Financial institutions should be prepared for increased federal regulatory scrutiny and rulemaking efforts regarding fair access.
In addition to federal actions, state-level fair access law initiatives continue shaping the regulatory landscape, further complicating the patchwork of compliance requirements for financial institutions. This dual regulatory framework underscores the importance of financial institutions continuing to monitor developments at both federal and state levels, and for those that have not done so, begin to consider potential changes to current policies, procedures, and controls to prepare for the new regulatory environment.
1 The legislation was introduced in 2021 (H.R. 1729, 117th Cong. (2021); S. 563, 117th Cong. (2021)) and again in 2023 (H.R. 2743, 118th Cong. (2023); S. 293, 118th Cong. (2023)). The most recent Senate bill had 37 Republican cosponsors, while the House bill had 127 Republican cosponsors.
2 H.R. 1729, 117th Cong. § 8 (2021); S. 563, 117th Cong. § 8 (2021); H.R. 2743, 118th Cong. § 8 (2023); S. 293, 118th Cong. § 8 (2023).

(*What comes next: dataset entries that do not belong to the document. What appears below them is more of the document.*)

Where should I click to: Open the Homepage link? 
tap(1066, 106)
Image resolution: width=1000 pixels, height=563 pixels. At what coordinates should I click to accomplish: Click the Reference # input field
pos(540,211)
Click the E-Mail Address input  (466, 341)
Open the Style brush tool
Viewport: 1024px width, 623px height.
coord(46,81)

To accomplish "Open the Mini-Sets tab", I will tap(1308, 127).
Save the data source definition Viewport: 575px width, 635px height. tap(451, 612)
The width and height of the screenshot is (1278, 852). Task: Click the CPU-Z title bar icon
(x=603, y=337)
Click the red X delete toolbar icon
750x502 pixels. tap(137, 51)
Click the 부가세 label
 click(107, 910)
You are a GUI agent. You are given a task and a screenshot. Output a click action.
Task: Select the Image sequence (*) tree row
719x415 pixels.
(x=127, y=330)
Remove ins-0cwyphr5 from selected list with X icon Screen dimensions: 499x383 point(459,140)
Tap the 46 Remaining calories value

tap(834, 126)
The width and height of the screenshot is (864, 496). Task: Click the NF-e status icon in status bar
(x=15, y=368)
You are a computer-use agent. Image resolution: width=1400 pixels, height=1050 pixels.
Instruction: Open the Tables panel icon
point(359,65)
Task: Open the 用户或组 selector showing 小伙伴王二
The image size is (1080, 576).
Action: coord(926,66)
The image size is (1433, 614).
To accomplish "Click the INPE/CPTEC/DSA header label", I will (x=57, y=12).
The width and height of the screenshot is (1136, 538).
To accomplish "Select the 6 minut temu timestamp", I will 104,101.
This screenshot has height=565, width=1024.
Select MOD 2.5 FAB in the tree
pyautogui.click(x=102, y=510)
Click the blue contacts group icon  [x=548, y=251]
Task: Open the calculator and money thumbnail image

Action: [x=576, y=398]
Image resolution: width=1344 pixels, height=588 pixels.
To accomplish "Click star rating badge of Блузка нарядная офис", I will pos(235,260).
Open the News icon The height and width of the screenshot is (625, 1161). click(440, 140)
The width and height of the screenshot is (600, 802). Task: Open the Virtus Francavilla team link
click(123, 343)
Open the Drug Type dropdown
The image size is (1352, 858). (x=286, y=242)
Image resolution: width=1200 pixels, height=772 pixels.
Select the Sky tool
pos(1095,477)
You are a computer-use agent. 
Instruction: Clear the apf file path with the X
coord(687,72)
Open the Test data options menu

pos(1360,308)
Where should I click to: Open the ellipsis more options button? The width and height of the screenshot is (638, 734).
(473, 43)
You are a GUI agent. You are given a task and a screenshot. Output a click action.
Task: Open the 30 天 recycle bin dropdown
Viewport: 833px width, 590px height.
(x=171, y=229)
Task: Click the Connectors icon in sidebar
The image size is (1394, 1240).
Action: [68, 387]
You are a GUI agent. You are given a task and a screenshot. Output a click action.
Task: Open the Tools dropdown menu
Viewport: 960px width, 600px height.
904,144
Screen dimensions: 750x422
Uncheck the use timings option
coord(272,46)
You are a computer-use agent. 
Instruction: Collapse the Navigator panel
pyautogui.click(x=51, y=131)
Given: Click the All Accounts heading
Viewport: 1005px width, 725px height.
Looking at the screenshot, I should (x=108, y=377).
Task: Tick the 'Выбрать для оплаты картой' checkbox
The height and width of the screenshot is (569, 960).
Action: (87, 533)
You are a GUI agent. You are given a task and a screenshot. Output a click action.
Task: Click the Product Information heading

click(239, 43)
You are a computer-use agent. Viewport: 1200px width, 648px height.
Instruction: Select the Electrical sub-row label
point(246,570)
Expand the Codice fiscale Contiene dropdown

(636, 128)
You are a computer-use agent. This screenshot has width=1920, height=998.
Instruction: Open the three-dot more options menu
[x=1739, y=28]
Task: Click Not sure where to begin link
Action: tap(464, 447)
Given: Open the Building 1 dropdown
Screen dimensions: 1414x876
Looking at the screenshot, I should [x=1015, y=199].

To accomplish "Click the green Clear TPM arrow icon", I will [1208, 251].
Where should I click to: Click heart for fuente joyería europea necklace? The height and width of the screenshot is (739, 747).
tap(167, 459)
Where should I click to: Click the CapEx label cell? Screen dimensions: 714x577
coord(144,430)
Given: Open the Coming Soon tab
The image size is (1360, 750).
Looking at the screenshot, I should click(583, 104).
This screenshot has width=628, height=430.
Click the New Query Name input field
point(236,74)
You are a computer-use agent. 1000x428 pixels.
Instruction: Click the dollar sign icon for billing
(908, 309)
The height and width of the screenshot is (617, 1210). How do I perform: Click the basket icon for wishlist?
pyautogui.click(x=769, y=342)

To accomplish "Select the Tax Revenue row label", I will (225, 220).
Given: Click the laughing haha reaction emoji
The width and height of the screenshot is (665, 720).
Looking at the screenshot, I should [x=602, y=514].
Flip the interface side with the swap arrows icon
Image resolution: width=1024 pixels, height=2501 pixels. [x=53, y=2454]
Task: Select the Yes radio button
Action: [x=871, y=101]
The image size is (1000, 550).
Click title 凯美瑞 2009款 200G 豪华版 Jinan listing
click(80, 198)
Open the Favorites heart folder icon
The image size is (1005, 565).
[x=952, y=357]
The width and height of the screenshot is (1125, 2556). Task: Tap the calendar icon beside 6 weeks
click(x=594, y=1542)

3 H.R. 1729, 117th Cong. §§ 4-5 (2021); S. 563, 117th Cong. §§ 4-5 (2021); H.R. 2743, 118th Cong. §§ 4-5 (2023); S. 293, 118th Cong. §§ 4-5 (2023).
4 FL HB 3 imposed these new “unsafe and unsound practice” standards on state-chartered and state-authorized financial institutions such as Florida-chartered banks, trust companies, credit unions, international bank agencies, branches, representative offices, and administrative offices of foreign banks, banks authorized as “qualified public depositories” in the state, consumer finance lenders, and money services businesses.
5 TN HB 2100 excludes loans from the definition of “services.” TN HB 2100 § 1 and Tenn. Code Ann. § 45-1-128(a)(2)(B).
6 Cantero v. Bank of America, N.A., 602 U.S. 205 (2024). In Cantero, the U.S. Supreme Court reviewed the issue of whether the National Bank Act preempted state laws that purported to impose a minimum rate of interest on mortgage escrow accounts. The Court indicated that, to reach preemption decisions, lower courts should make a “practical assessment” of whether the state law “prevents or significantly interferes with” a national bank’s power and instructed lower courts to make this determination by comparing state laws at issue to those the Court had analyzed in previous preemption decisions. The Court noted, but did not address, the OCC’s role in making determinations about whether a state law regulating a national bank is preempted.
7 The U.S. prudential bank regulators generally attempt to align policies and supervisory approaches to ensure, among other things, consistent application of regulatory standards across jurisdictions.